Nieto et al. [26] reported that oregano essential oils could retard the SH loss in pork patties. The order of selected spices and herbs according their influence on SH content was similar to the previous results [25], with caraway being one of the most active extracts.

4. Conclusions

This study establishes various kinetic predictive models for protein oxidation expressed as SH content in raw ground pork after the addition of various plant extracts. The decrease in SH content with time was well described by the zero-order equation. The temperature dependence was adequately modeled and validated by the Arrhenius and log-logistic models. In addition, ANN showed high validation performance. All models showed realistic prediction of data with CV ranging from 4 to 4.5%, which confirmed a low relative dispersion of data around the mean in the modeled dataset. The verification of the implemented models showed the log-logistic model as the one with slightly better accuracy comparing to the Arrhenius and MLP-ANN models. Artificial neural networks usually show greater predictive ability; however, in this research an additional qualitative predictor (extract type) was introduced into the models, whereas in the kinetic models, only time and temperature were introduced as quantitative predictors. Moreover, the influence of selected herbs and spices on the SH content in raw pork was assessed by an MLR model. Oregano, thyme, and caraway were noted as highly effective extracts in lowering protein oxidation in pork. However, no correlation was observed between the radical scavenging activity of the extracts and their activity in meat. Further research should establish compounds responsible for such effects of the extracts, but even when discussing the phenolic profile of the extracts, it would be not possible to point out exactly which of the determined phenolic compounds or which mechanism could underlie the observed effect. This confirms the importance of examining the antioxidant efficacy of plant extracts in a specific food matrix. The high antioxidant activity of an extract alone does not guarantee its high efficacy in particular complex food matrices (such as meat).

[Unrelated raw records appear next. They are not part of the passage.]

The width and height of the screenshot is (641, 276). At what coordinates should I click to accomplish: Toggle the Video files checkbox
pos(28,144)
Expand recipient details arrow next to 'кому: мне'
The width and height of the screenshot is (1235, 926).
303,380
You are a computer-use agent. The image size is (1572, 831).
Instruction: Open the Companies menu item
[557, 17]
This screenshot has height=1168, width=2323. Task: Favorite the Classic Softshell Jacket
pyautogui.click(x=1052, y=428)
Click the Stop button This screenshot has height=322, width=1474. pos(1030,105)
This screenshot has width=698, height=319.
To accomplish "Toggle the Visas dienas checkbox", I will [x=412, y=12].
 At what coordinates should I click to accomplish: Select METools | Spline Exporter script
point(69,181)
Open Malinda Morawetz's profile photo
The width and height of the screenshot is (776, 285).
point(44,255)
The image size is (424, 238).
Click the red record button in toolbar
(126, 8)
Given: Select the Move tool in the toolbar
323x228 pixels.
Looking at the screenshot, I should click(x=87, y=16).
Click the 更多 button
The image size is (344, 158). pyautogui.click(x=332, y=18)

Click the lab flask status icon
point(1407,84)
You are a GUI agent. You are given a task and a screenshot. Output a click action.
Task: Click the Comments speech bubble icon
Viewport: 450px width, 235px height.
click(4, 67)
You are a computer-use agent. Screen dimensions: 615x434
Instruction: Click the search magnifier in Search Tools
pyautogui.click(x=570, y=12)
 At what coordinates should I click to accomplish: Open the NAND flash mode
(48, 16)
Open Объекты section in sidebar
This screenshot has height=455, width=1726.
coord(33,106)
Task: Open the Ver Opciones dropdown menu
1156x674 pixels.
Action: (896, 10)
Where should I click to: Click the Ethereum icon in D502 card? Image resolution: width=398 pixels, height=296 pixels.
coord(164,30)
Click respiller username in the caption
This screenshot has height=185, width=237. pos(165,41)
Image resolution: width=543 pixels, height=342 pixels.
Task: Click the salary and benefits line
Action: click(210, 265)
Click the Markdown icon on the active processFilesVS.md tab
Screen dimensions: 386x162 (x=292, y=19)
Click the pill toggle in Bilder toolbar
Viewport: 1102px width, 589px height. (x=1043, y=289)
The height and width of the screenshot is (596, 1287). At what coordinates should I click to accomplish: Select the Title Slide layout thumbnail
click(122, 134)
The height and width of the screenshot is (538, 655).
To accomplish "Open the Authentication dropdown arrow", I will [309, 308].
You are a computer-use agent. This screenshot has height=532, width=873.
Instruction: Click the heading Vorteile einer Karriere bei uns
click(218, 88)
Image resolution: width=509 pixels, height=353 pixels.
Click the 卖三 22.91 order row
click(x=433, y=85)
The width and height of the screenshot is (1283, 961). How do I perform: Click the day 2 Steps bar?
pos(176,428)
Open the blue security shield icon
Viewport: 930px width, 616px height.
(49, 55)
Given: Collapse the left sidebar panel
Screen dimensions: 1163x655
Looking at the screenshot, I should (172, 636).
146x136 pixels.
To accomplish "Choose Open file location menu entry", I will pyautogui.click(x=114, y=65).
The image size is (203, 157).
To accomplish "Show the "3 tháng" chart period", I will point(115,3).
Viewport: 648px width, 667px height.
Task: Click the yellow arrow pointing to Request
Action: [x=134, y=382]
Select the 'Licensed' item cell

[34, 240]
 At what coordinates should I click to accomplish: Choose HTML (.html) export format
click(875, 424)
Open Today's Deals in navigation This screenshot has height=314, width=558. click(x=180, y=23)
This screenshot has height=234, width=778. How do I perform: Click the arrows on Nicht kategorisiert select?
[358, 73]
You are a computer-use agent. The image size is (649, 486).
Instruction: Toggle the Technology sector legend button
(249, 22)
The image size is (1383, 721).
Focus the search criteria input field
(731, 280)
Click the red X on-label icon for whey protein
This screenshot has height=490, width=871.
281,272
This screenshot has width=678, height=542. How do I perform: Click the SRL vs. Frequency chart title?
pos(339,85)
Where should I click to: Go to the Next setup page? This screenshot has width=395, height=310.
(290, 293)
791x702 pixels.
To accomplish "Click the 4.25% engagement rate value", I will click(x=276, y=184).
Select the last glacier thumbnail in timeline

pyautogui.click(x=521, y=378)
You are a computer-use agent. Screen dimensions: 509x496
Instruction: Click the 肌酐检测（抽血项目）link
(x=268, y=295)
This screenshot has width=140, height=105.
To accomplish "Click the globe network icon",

To maintain high quality in products during shelf life, the important issue is to have appropriate tools for monitoring quality changes. This could be realized by using predictive kinetic models. However, because of the complexity of the meat a matrix, where various reactions could occur simultaneously and interfere with each other, conclusions on the final product quality should be drawn very carefully. More investigation is needed to obtain full information in this area.